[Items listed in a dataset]
========================================
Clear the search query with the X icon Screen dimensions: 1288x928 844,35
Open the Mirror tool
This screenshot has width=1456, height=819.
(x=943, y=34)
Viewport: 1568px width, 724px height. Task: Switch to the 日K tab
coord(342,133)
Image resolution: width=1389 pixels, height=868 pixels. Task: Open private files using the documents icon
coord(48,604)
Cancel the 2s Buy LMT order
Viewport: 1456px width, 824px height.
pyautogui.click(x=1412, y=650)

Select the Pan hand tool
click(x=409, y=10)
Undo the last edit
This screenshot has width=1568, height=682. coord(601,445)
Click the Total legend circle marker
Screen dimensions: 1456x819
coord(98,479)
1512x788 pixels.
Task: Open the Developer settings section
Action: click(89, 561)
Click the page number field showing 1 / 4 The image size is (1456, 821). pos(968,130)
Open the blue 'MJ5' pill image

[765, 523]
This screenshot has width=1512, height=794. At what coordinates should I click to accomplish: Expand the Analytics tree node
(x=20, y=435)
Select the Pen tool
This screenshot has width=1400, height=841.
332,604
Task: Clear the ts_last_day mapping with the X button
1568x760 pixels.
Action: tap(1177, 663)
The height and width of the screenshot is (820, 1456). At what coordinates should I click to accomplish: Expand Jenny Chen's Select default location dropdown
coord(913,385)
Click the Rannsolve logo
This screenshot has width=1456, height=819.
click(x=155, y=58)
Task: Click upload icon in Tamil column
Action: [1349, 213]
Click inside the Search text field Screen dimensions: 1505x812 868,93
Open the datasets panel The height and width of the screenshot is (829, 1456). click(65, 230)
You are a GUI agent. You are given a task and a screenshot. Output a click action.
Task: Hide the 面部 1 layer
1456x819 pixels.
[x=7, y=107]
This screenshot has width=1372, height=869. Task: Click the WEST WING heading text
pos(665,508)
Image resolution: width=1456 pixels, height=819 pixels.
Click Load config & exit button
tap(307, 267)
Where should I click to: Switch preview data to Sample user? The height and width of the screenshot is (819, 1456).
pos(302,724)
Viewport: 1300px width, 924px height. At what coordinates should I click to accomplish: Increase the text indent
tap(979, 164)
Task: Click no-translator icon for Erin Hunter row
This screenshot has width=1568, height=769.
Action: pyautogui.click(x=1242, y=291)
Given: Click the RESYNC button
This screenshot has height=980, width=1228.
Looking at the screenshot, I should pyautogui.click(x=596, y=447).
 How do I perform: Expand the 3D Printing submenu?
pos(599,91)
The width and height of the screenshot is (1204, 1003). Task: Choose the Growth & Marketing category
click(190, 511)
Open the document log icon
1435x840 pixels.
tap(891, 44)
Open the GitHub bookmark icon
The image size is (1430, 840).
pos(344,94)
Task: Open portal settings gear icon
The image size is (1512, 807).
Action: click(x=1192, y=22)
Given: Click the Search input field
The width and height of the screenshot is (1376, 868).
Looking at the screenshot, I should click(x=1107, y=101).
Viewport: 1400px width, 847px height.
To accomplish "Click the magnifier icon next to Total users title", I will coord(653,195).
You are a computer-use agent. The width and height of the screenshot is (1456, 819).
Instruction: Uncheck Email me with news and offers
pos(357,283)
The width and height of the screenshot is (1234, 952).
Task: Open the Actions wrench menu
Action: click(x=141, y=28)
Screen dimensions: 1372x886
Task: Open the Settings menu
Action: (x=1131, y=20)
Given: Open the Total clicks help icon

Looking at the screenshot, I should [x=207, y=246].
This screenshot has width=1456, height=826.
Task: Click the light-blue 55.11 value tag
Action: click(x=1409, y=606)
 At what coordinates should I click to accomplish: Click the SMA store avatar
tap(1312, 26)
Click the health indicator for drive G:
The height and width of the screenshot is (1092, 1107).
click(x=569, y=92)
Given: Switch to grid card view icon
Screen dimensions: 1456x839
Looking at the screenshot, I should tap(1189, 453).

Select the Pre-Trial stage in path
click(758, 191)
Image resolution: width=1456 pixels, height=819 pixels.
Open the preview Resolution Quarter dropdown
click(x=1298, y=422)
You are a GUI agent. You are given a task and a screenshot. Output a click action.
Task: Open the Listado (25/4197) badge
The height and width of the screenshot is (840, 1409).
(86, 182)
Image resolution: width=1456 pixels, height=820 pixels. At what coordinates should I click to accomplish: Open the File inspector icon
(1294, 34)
========================================
- TASK DETAILS -
Each line of the data above is to be duplicated exactly.

- REPLY TO THE EXERCISE -
Clear the search query with the X icon Screen dimensions: 1288x928 844,35
Open the Mirror tool
This screenshot has width=1456, height=819.
(x=943, y=34)
Viewport: 1568px width, 724px height. Task: Switch to the 日K tab
coord(342,133)
Image resolution: width=1389 pixels, height=868 pixels. Task: Open private files using the documents icon
coord(48,604)
Cancel the 2s Buy LMT order
Viewport: 1456px width, 824px height.
pyautogui.click(x=1412, y=650)

Select the Pan hand tool
click(x=409, y=10)
Undo the last edit
This screenshot has width=1568, height=682. coord(601,445)
Click the Total legend circle marker
Screen dimensions: 1456x819
coord(98,479)
1512x788 pixels.
Task: Open the Developer settings section
Action: click(89, 561)
Click the page number field showing 1 / 4 The image size is (1456, 821). pos(968,130)
Open the blue 'MJ5' pill image

[765, 523]
This screenshot has width=1512, height=794. At what coordinates should I click to accomplish: Expand the Analytics tree node
(x=20, y=435)
Select the Pen tool
This screenshot has width=1400, height=841.
332,604
Task: Clear the ts_last_day mapping with the X button
1568x760 pixels.
Action: tap(1177, 663)
The height and width of the screenshot is (820, 1456). At what coordinates should I click to accomplish: Expand Jenny Chen's Select default location dropdown
coord(913,385)
Click the Rannsolve logo
This screenshot has width=1456, height=819.
click(x=155, y=58)
Task: Click upload icon in Tamil column
Action: [1349, 213]
Click inside the Search text field Screen dimensions: 1505x812 868,93
Open the datasets panel The height and width of the screenshot is (829, 1456). click(65, 230)
You are a GUI agent. You are given a task and a screenshot. Output a click action.
Task: Hide the 面部 1 layer
1456x819 pixels.
[x=7, y=107]
This screenshot has width=1372, height=869. Task: Click the WEST WING heading text
pos(665,508)
Image resolution: width=1456 pixels, height=819 pixels.
Click Load config & exit button
tap(307, 267)
Where should I click to: Switch preview data to Sample user? The height and width of the screenshot is (819, 1456).
pos(302,724)
Viewport: 1300px width, 924px height. At what coordinates should I click to accomplish: Increase the text indent
tap(979, 164)
Task: Click no-translator icon for Erin Hunter row
This screenshot has width=1568, height=769.
Action: pyautogui.click(x=1242, y=291)
Given: Click the RESYNC button
This screenshot has height=980, width=1228.
Looking at the screenshot, I should pyautogui.click(x=596, y=447).
 How do I perform: Expand the 3D Printing submenu?
pos(599,91)
The width and height of the screenshot is (1204, 1003). Task: Choose the Growth & Marketing category
click(190, 511)
Open the document log icon
1435x840 pixels.
tap(891, 44)
Open the GitHub bookmark icon
The image size is (1430, 840).
pos(344,94)
Task: Open portal settings gear icon
The image size is (1512, 807).
Action: click(x=1192, y=22)
Given: Click the Search input field
The width and height of the screenshot is (1376, 868).
Looking at the screenshot, I should click(x=1107, y=101).
Viewport: 1400px width, 847px height.
To accomplish "Click the magnifier icon next to Total users title", I will coord(653,195).
You are a computer-use agent. The width and height of the screenshot is (1456, 819).
Instruction: Uncheck Email me with news and offers
pos(357,283)
The width and height of the screenshot is (1234, 952).
Task: Open the Actions wrench menu
Action: click(x=141, y=28)
Screen dimensions: 1372x886
Task: Open the Settings menu
Action: (x=1131, y=20)
Given: Open the Total clicks help icon

Looking at the screenshot, I should [x=207, y=246].
This screenshot has width=1456, height=826.
Task: Click the light-blue 55.11 value tag
Action: click(x=1409, y=606)
 At what coordinates should I click to accomplish: Click the SMA store avatar
tap(1312, 26)
Click the health indicator for drive G:
The height and width of the screenshot is (1092, 1107).
click(x=569, y=92)
Given: Switch to grid card view icon
Screen dimensions: 1456x839
Looking at the screenshot, I should tap(1189, 453).

Select the Pre-Trial stage in path
click(758, 191)
Image resolution: width=1456 pixels, height=819 pixels.
Open the preview Resolution Quarter dropdown
click(x=1298, y=422)
You are a GUI agent. You are given a task and a screenshot. Output a click action.
Task: Open the Listado (25/4197) badge
The height and width of the screenshot is (840, 1409).
(86, 182)
Image resolution: width=1456 pixels, height=820 pixels. At what coordinates should I click to accomplish: Open the File inspector icon
(1294, 34)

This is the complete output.